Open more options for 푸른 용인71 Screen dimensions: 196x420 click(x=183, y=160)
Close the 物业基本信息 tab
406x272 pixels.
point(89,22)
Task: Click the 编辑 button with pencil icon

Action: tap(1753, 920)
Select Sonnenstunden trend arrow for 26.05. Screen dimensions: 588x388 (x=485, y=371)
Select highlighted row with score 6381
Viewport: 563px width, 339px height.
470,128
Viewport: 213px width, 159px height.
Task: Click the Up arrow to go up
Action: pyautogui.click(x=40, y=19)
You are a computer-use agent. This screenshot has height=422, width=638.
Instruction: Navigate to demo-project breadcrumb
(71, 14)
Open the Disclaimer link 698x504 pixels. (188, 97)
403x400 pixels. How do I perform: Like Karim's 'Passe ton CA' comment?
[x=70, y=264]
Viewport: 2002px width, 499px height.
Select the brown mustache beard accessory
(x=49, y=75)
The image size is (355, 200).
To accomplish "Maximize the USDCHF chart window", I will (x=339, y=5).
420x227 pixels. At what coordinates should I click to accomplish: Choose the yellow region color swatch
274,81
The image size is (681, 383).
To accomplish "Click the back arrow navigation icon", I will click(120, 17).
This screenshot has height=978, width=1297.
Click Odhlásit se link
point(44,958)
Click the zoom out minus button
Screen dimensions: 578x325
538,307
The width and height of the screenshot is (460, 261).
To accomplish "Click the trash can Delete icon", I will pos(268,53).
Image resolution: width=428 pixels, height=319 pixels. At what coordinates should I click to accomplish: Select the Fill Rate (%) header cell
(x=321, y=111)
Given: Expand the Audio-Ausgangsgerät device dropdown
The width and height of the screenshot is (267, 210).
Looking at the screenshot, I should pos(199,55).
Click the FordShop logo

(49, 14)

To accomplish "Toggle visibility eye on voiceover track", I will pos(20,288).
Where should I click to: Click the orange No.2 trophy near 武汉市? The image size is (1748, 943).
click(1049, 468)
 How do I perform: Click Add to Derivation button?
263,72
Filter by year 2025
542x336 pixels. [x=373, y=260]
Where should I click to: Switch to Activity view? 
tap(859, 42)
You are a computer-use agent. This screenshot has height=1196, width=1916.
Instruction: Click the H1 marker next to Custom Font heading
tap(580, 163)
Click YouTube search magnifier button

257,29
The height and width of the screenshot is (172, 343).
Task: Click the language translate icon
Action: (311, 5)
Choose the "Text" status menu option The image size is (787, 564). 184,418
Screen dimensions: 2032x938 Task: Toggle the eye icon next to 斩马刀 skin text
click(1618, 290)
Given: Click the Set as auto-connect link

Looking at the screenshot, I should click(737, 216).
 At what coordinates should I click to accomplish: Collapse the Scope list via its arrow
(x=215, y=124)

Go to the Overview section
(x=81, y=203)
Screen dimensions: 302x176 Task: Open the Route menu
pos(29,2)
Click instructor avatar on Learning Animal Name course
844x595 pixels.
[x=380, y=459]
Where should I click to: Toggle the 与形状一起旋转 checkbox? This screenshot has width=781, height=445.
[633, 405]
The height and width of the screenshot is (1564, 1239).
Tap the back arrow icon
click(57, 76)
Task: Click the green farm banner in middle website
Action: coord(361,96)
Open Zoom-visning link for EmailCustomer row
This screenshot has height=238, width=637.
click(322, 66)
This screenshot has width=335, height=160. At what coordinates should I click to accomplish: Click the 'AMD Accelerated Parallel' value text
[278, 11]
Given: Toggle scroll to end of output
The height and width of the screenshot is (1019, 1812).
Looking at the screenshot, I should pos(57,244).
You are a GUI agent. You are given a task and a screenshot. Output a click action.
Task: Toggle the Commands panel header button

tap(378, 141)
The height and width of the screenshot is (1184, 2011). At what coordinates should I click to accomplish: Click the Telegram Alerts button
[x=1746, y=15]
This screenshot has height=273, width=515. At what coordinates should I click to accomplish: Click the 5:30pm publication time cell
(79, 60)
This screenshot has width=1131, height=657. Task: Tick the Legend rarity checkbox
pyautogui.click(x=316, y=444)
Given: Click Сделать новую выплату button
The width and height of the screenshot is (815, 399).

——

> To do
Convert these records to a JSON list of strings, one string per line, skipping blank lines.

> Solved exercise
[
  "Open more options for 푸른 용인71 Screen dimensions: 196x420 click(x=183, y=160)",
  "Close the 物业基本信息 tab",
  "406x272 pixels.",
  "point(89,22)",
  "Task: Click the 编辑 button with pencil icon",
  "Action: tap(1753, 920)",
  "Select Sonnenstunden trend arrow for 26.05. Screen dimensions: 588x388 (x=485, y=371)",
  "Select highlighted row with score 6381",
  "Viewport: 563px width, 339px height.",
  "470,128",
  "Viewport: 213px width, 159px height.",
  "Task: Click the Up arrow to go up",
  "Action: pyautogui.click(x=40, y=19)",
  "You are a computer-use agent. This screenshot has height=422, width=638.",
  "Instruction: Navigate to demo-project breadcrumb",
  "(71, 14)",
  "Open the Disclaimer link 698x504 pixels. (188, 97)",
  "403x400 pixels. How do I perform: Like Karim's 'Passe ton CA' comment?",
  "[x=70, y=264]",
  "Viewport: 2002px width, 499px height.",
  "Select the brown mustache beard accessory",
  "(x=49, y=75)",
  "The image size is (355, 200).",
  "To accomplish \"Maximize the USDCHF chart window\", I will (x=339, y=5).",
  "420x227 pixels. At what coordinates should I click to accomplish: Choose the yellow region color swatch",
  "274,81",
  "The image size is (681, 383).",
  "To accomplish \"Click the back arrow navigation icon\", I will click(120, 17).",
  "This screenshot has height=978, width=1297.",
  "Click Odhlásit se link",
  "point(44,958)",
  "Click the zoom out minus button",
  "Screen dimensions: 578x325",
  "538,307",
  "The width and height of the screenshot is (460, 261).",
  "To accomplish \"Click the trash can Delete icon\", I will pos(268,53).",
  "Image resolution: width=428 pixels, height=319 pixels. At what coordinates should I click to accomplish: Select the Fill Rate (%) header cell",
  "(x=321, y=111)",
  "Given: Expand the Audio-Ausgangsgerät device dropdown",
  "The width and height of the screenshot is (267, 210).",
  "Looking at the screenshot, I should pos(199,55).",
  "Click the FordShop logo",
  "(49, 14)",
  "To accomplish \"Toggle visibility eye on voiceover track\", I will pos(20,288).",
  "Where should I click to: Click the orange No.2 trophy near 武汉市? The image size is (1748, 943).",
  "click(1049, 468)",
  " How do I perform: Click Add to Derivation button?",
  "263,72",
  "Filter by year 2025",
  "542x336 pixels. [x=373, y=260]",
  "Where should I click to: Switch to Activity view? ",
  "tap(859, 42)",
  "You are a computer-use agent. This screenshot has height=1196, width=1916.",
  "Instruction: Click the H1 marker next to Custom Font heading",
  "tap(580, 163)",
  "Click YouTube search magnifier button",
  "257,29",
  "The height and width of the screenshot is (172, 343).",
  "Task: Click the language translate icon",
  "Action: (311, 5)",
  "Choose the \"Text\" status menu option The image size is (787, 564). 184,418",
  "Screen dimensions: 2032x938 Task: Toggle the eye icon next to 斩马刀 skin text",
  "click(1618, 290)",
  "Given: Click the Set as auto-connect link",
  "Looking at the screenshot, I should click(737, 216).",
  " At what coordinates should I click to accomplish: Collapse the Scope list via its arrow",
  "(x=215, y=124)",
  "Go to the Overview section",
  "(x=81, y=203)",
  "Screen dimensions: 302x176 Task: Open the Route menu",
  "pos(29,2)",
  "Click instructor avatar on Learning Animal Name course",
  "844x595 pixels.",
  "[x=380, y=459]",
  "Where should I click to: Toggle the 与形状一起旋转 checkbox? This screenshot has width=781, height=445.",
  "[633, 405]",
  "The height and width of the screenshot is (1564, 1239).",
  "Tap the back arrow icon",
  "click(57, 76)",
  "Task: Click the green farm banner in middle website",
  "Action: coord(361,96)",
  "Open Zoom-visning link for EmailCustomer row",
  "This screenshot has height=238, width=637.",
  "click(322, 66)",
  "This screenshot has width=335, height=160. At what coordinates should I click to accomplish: Click the 'AMD Accelerated Parallel' value text",
  "[278, 11]",
  "Given: Toggle scroll to end of output",
  "The height and width of the screenshot is (1019, 1812).",
  "Looking at the screenshot, I should pos(57,244).",
  "You are a GUI agent. You are given a task and a screenshot. Output a click action.",
  "Task: Toggle the Commands panel header button",
  "tap(378, 141)",
  "The height and width of the screenshot is (1184, 2011). At what coordinates should I click to accomplish: Click the Telegram Alerts button",
  "[x=1746, y=15]",
  "This screenshot has height=273, width=515. At what coordinates should I click to accomplish: Click the 5:30pm publication time cell",
  "(79, 60)",
  "This screenshot has width=1131, height=657. Task: Tick the Legend rarity checkbox",
  "pyautogui.click(x=316, y=444)",
  "Given: Click Сделать новую выплату button",
  "The width and height of the screenshot is (815, 399)."
]